Exercise
Reproduce the data below, substituting "Pinpoint an element" for every occurrence of "Locate an element". Leave everything else as it is.

Data for locating visible targets
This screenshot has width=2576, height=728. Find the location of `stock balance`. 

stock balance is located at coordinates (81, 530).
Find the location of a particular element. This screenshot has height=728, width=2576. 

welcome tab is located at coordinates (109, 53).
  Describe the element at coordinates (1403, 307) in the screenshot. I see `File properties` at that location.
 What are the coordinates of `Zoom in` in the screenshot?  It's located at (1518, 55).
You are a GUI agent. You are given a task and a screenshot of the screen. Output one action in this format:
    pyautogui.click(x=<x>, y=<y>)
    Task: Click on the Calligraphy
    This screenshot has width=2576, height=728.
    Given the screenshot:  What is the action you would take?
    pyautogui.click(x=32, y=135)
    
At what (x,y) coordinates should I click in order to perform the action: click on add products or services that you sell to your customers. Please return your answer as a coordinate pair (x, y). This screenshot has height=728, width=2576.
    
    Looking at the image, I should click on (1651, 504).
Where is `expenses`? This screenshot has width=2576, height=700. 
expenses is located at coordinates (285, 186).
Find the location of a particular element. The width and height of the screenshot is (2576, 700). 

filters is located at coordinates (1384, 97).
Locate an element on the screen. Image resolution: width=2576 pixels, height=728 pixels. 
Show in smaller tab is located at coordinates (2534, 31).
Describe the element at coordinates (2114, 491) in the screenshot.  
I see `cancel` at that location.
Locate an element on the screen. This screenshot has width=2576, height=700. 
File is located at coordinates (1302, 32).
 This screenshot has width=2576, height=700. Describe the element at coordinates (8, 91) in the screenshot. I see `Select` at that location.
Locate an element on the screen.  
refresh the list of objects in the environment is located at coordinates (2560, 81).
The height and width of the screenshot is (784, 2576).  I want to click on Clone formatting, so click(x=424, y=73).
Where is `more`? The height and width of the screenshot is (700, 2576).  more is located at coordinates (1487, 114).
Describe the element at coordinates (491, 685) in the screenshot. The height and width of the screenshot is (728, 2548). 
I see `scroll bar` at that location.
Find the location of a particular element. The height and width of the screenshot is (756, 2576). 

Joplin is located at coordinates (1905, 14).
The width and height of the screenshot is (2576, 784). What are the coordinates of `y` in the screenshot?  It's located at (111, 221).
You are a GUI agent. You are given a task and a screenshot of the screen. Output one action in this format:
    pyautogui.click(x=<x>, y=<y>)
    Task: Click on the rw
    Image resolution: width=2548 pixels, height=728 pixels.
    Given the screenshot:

Answer for this exercise
This screenshot has width=2576, height=728. Find the location of `stock balance`. 

stock balance is located at coordinates (81, 530).
Find the location of a particular element. This screenshot has height=728, width=2576. 

welcome tab is located at coordinates (109, 53).
  Describe the element at coordinates (1403, 307) in the screenshot. I see `File properties` at that location.
 What are the coordinates of `Zoom in` in the screenshot?  It's located at (1518, 55).
You are a GUI agent. You are given a task and a screenshot of the screen. Output one action in this format:
    pyautogui.click(x=<x>, y=<y>)
    Task: Click on the Calligraphy
    This screenshot has width=2576, height=728.
    Given the screenshot:  What is the action you would take?
    pyautogui.click(x=32, y=135)
    
At what (x,y) coordinates should I click in order to perform the action: click on add products or services that you sell to your customers. Please return your answer as a coordinate pair (x, y). This screenshot has height=728, width=2576.
    
    Looking at the image, I should click on (1651, 504).
Where is `expenses`? This screenshot has width=2576, height=700. 
expenses is located at coordinates (285, 186).
Find the location of a particular element. The width and height of the screenshot is (2576, 700). 

filters is located at coordinates (1384, 97).
Pinpoint an element on the screen. Image resolution: width=2576 pixels, height=728 pixels. 
Show in smaller tab is located at coordinates (2534, 31).
Describe the element at coordinates (2114, 491) in the screenshot.  
I see `cancel` at that location.
Pinpoint an element on the screen. This screenshot has width=2576, height=700. 
File is located at coordinates (1302, 32).
 This screenshot has width=2576, height=700. Describe the element at coordinates (8, 91) in the screenshot. I see `Select` at that location.
Pinpoint an element on the screen.  
refresh the list of objects in the environment is located at coordinates (2560, 81).
The height and width of the screenshot is (784, 2576).  I want to click on Clone formatting, so click(x=424, y=73).
Where is `more`? The height and width of the screenshot is (700, 2576).  more is located at coordinates (1487, 114).
Describe the element at coordinates (491, 685) in the screenshot. The height and width of the screenshot is (728, 2548). 
I see `scroll bar` at that location.
Find the location of a particular element. The height and width of the screenshot is (756, 2576). 

Joplin is located at coordinates (1905, 14).
The width and height of the screenshot is (2576, 784). What are the coordinates of `y` in the screenshot?  It's located at (111, 221).
You are a GUI agent. You are given a task and a screenshot of the screen. Output one action in this format:
    pyautogui.click(x=<x>, y=<y>)
    Task: Click on the rw
    Image resolution: width=2548 pixels, height=728 pixels.
    Given the screenshot:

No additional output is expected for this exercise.